● **SELECTION**
________________________
WHAT EXPERIENTIAL LEARNING OPPORTUNITIES DO YOU PROVIDE STUDENTS?
I like to get students involved in actual research. In my Historical Archaeology class, we processed, identified and analyzed artifacts from a 19th century brothel site in downtown Fargo. In my Ethnohistorical Methods class, students get hands-on experience analyzing documents – projects have centered on NDSU’s history and the historic red light district in both Fargo and Moorhead.
Both classes have worked in tandem with public history classes led by Angela Smith, associate professor of history and public history director. My students serve as the “archaeological experts” who provide some background research and anthropological contextualization on objects that her students will then incorporate into museum exhibits.
Finally, I believe the best way to learn archaeology is by doing archaeology. In summer 2016 I took a group of NDSU students to Jamaica to participate in an archaeological field school on a colonial coffee plantation.
WHAT IS YOUR TEACHING PHILOSOPHY?
I want students to get excited about anthropology because I’m excited about what we can learn about the world around us through this critical disciplinary lens. I try to create a supportive environment where students feel like they can ask tough questions.
While sometimes I need to provide some contextual information, my ideal classroom is filled with discussion. We talk about sensitive topics and issues that can sometimes be deeply personal, so I want everyone to remember that their colleagues are individuals with their own life histories and unique perspectives. I want us all to learn together and get excited about diving deep into the diversity and variety within the human experience.
And I believe that learning is sometimes best achieved by doing.
HOW DO YOU KNOW WHEN YOU’VE SUCCEEDED WITH A STUDENT OR CLASS?
It can be halfway through the semester and they trust me and their peers enough to open up, or I’ve selected a topic or reading that really speaks to them. Whatever the reason, I feel something has gone right when students are engaged enough with the course materials to freely and excitedly talk and debate about them.
Also, when I get to introduce a student to something that is so new-to-them and you can just see their mind spinning and light bulbs going off. It’s a lot of fun.
WHAT HAS BEEN THE BEST MOMENT OF YOUR TEACHING CAREER SO FAR?
________________________
● **SOURCE EXCERPT**
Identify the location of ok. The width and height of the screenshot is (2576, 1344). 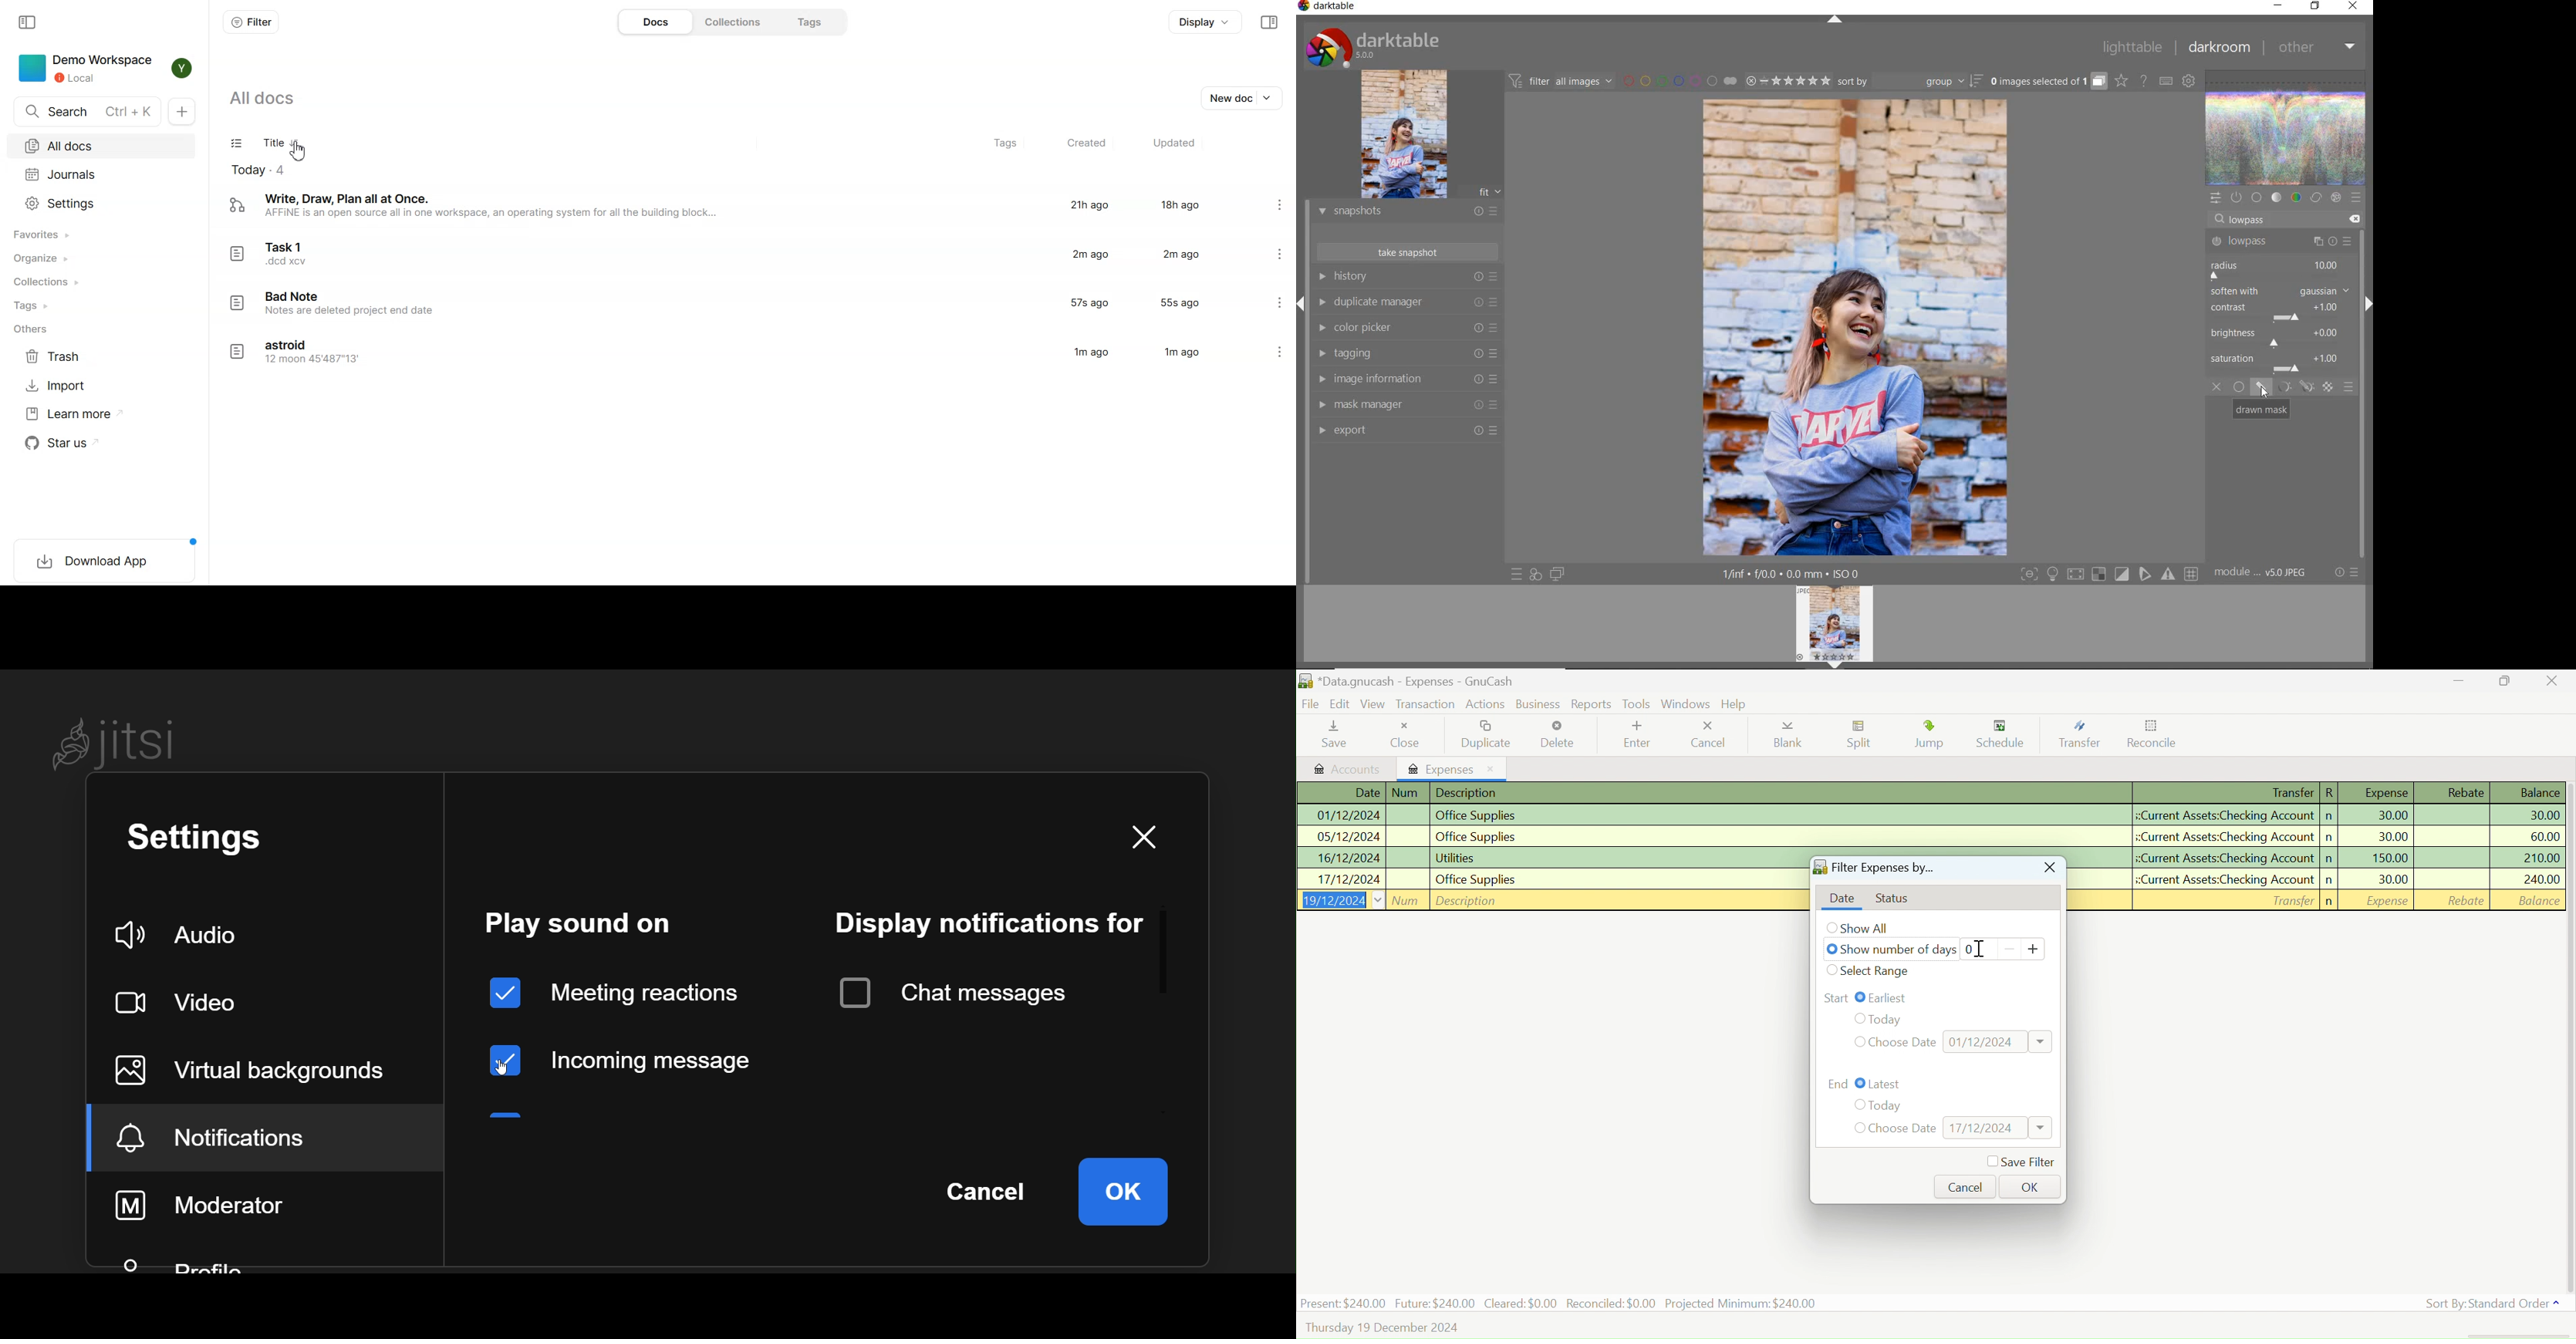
________________________
● **TASKS TO CARRY OUT**
1. Update the passage of the interview on teaching between "Both classes have" and "into museum exhibits.", inclusive, changing "museum exhibits" to "gallery displays".
2. Go on with the interview on teaching from the point at which it stops.

● **EXPECTED OUTPUTS**
1.
Both classes have worked in tandem with public history classes led by Angela Smith, associate professor of history and public history director. My students serve as the “archaeological experts” who provide some background research and anthropological contextualization on objects that her students will then incorporate into gallery displays.

2.
I’ve had a number of students present their findings at NDSU Explore and it’s always a proud day for me. It’s really satisfying to see them produce professional products and confidently talk about what they did to get there.
WHAT HAVE YOU LEARNED FROM YOUR STUDENTS?
Students have frequently asked questions that have led to a complete shift in my approach to a research problem. Our discussions around methods and theory have also helped me refine my own positions and my ability to explain concepts. I love the real-world examples students bring to our discussions and feel like I’m often learning about our own shared culture from them.
Perhaps more importantly, I feel the students have taught me how to be a kinder, more supportive person to those around me, as well as myself. My students juggle a lot of responsibilities and school is often just one of the many things they are focused on. Helping them navigate the issues that arise and figure out their future plans has helped me figure out what I want from life and what I would like to prioritize.
WHAT IS SOMETHING EVERY STUDENT SHOULD EXPERIENCE BEFORE THEY GRADUATE FROM NDSU?
I highly encourage every student to study abroad or just to travel to unknown places. You learn a lot about yourself, other people and how you see yourself fitting in to the world when you are forced out of your comfort zone. Being immersed in another place and culture is as much about learning yourself as it is about learning the new culture or language.
Fellows earned her bachelor’s degree at the University of Florida, Gainesville, and her doctorate in anthropology from the University of Pennsylvania, Philadelphia.